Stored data

- - - - - - -

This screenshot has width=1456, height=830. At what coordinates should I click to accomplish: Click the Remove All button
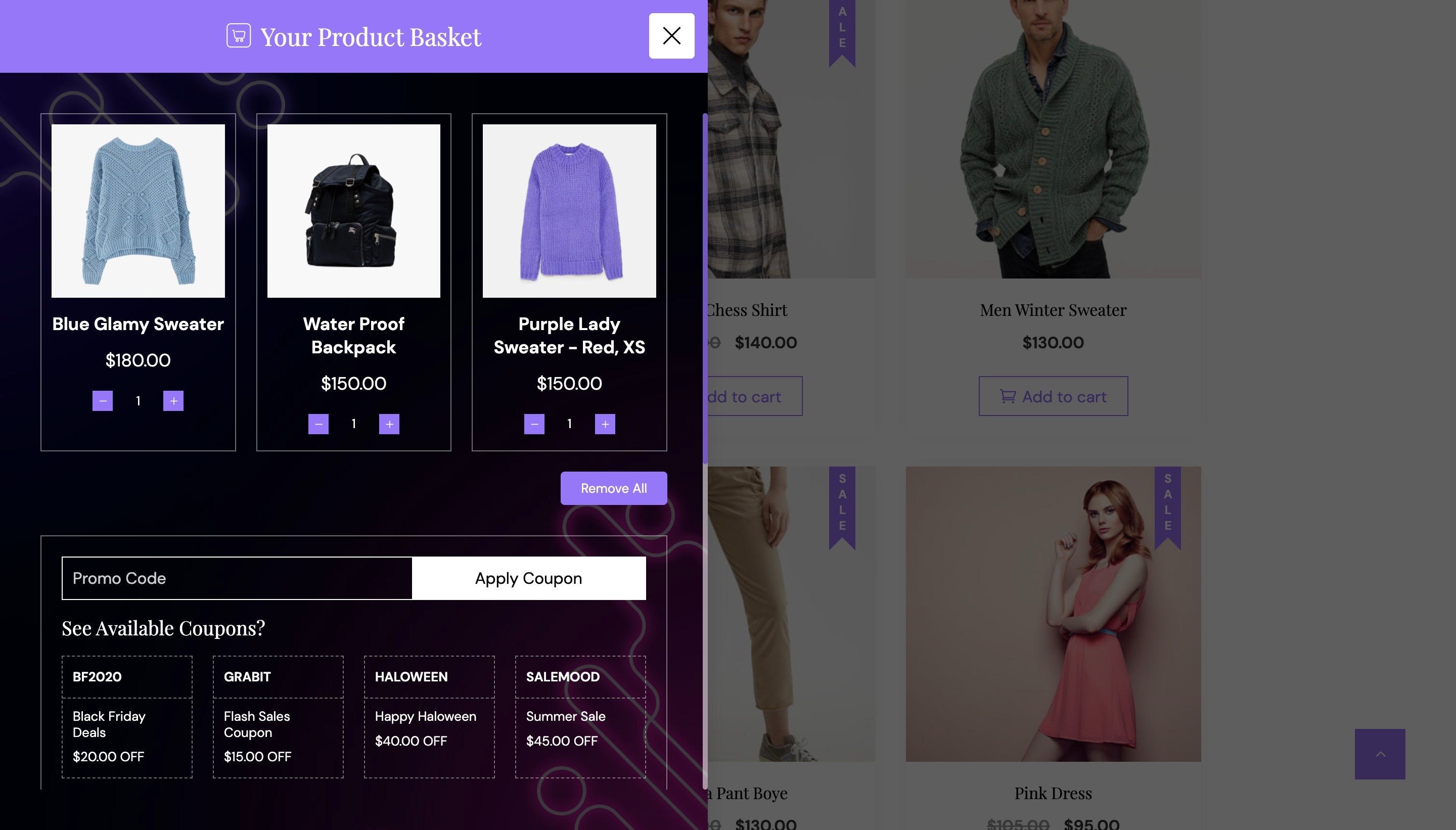(x=613, y=488)
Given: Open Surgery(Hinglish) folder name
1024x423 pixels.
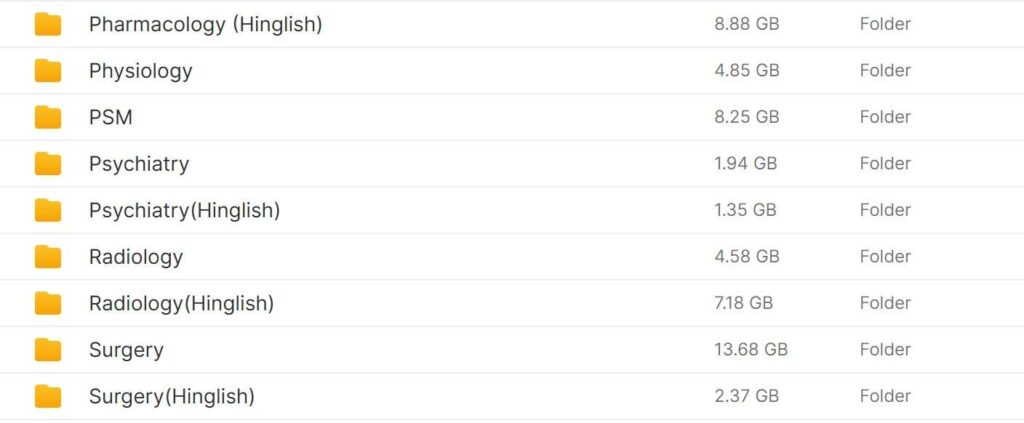Looking at the screenshot, I should 171,396.
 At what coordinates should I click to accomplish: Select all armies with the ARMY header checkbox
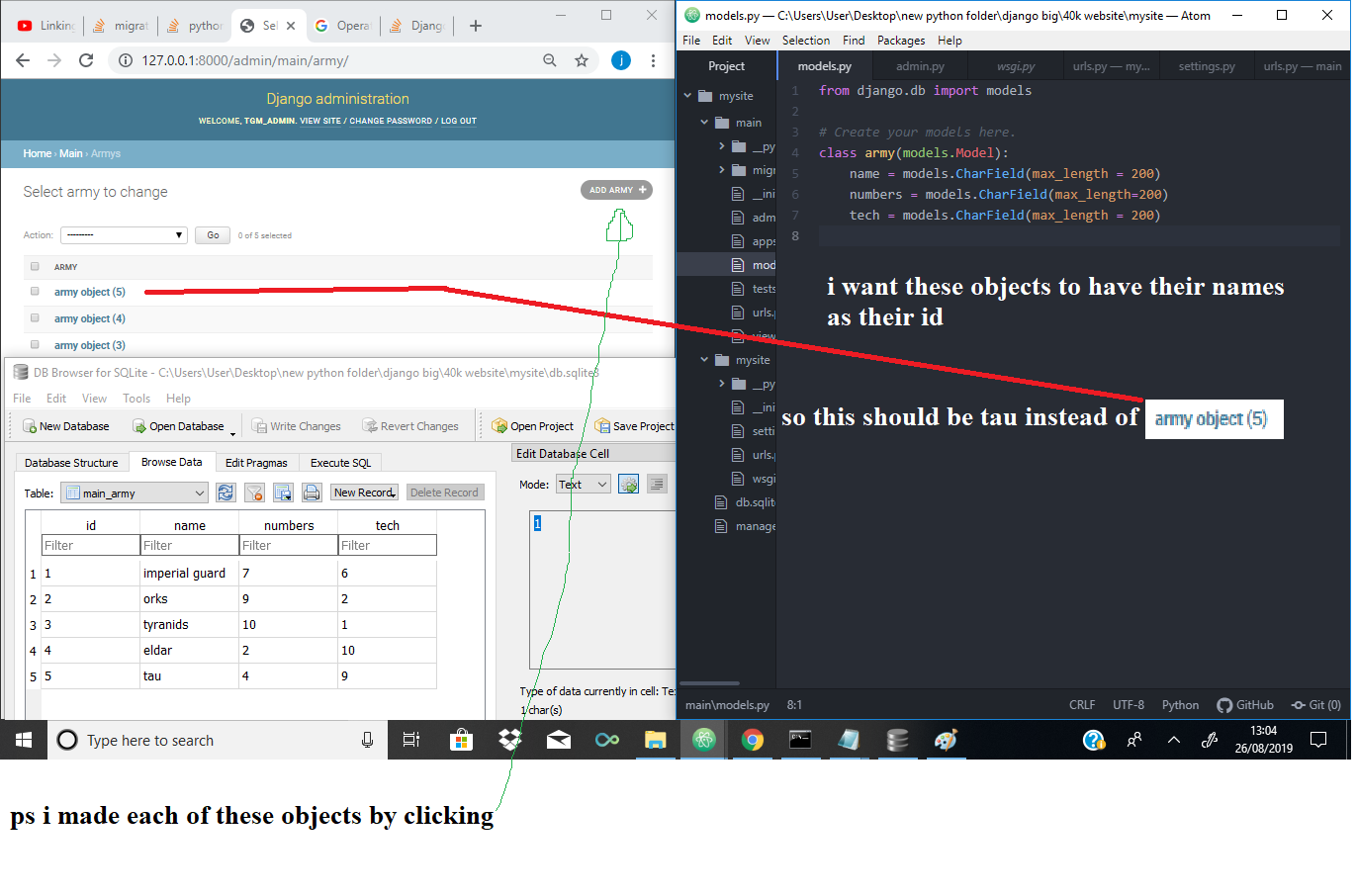click(35, 266)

- - - - - - -

- WHAT TO PRODUCE -
With the pictures removed, return the data above word for word.

- SOLVED EXERCISE -
This screenshot has width=1456, height=830. At what coordinates should I click to accomplish: Click the Remove All button
(x=613, y=488)
Given: Open Surgery(Hinglish) folder name
1024x423 pixels.
Looking at the screenshot, I should 171,396.
 At what coordinates should I click to accomplish: Select all armies with the ARMY header checkbox
click(35, 266)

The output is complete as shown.